Bee hotels are like birdhouses for wild bees. Since wild bees don’t make honey, they don’t live in hives, but they’re always in need of a suitable habitat. Out in the wild, these bees often nest in holes in fallen logs, dead trees, and broken branches of bushes. But natural habitats can be hard to come by in developed areas, which is where bee hotels come in.
The troops repurposed cardboard boxes, old paper straws, toilet paper rolls, and other materials to create homes for bees in their local community. The project is part of a new initiative called Think Like A Citizen Scientist Journey, in which girls from grades 6 through 12 develop real-world sustainable projects to create change. After some brainstorming and research, the scouts at the day camp chose saving the bees.
“There were times it was hard because there were so many girls and lots of ideas, but we worked together, and it was fun,” said 11-year-old Imani, one of the girls who participated in the project. “We found a way to come to a compromise and work together to make a fun bee hotel so the bees can fit their fuzzy little buns in.”
Working with bees can be a daunting task for kids around Imani’s age. Many children are afraid of bees, because they only know them from the pain of their sting. But Girl Scouts learn to overcome their fears. “I’m afraid of bugs, so it was hard for me to go look at the bees and learn about them,” said Imani. “I’m glad I did. I’m still scared, but I understand how we need bees for food and flowers and that they have a purpose.”
The U.S. has more than 4,000 wild bee species, and 40 percent of them are now facing extinction. The depopulation of bees is due to a number of factors including human activity, pesticide overuse, disease, and the changing climate.
Dennis vanEngelsdorp, an associate professor of entomology at the University of Maryland, College Park, says that bee hotels can play an important role in maintaining bee populations. Bee hotels aren’t only habitats but also a safe haven for bees to lay eggs. If built correctly and well maintained, vanEngelsdorp said, bee hotels can attract new bee species to areas that need pollinators.
“Bees, in general, not just honeybees, are keystone species,” he said. “They’re the ones that keep ecosystems together, they allow for trees to grow, and so, really, they’re cornerstone species.”
After building their bee hotels, the girls went out to install them in green pockets of their community, such as community gardens and the local botanical garden.
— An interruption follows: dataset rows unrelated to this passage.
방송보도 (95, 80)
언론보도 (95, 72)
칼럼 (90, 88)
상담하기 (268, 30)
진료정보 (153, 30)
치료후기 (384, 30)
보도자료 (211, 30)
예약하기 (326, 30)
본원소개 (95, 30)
They also donated one to a local beekeeper who spoke to the troops. “The most interesting thing I learned is probably when you think of bees, you just think of honeybees, but there are so many different types out there,” said Aimee, another 11-year-old Girl Scout.
In addition to helping maintain bee populations, the bee hotel project plays an important role in building a new generation of engaged citizens. “I want to show the girls that they have so many different opportunities to make the world a better place, and that they have many different assets already in their strengths that are all so viable,” said Tiffany Stone, one of the troop leaders.
VanEngelsdorp said it’s important for kids to learn that “every effort counts.” “What you’re seeing is that you need bees to survive, and so who better to be concerned about that than the people who are going to inherit the next generation?” he said. “These efforts are really good because hopefully they set up a lifelong commitment to preserving biodiversity.”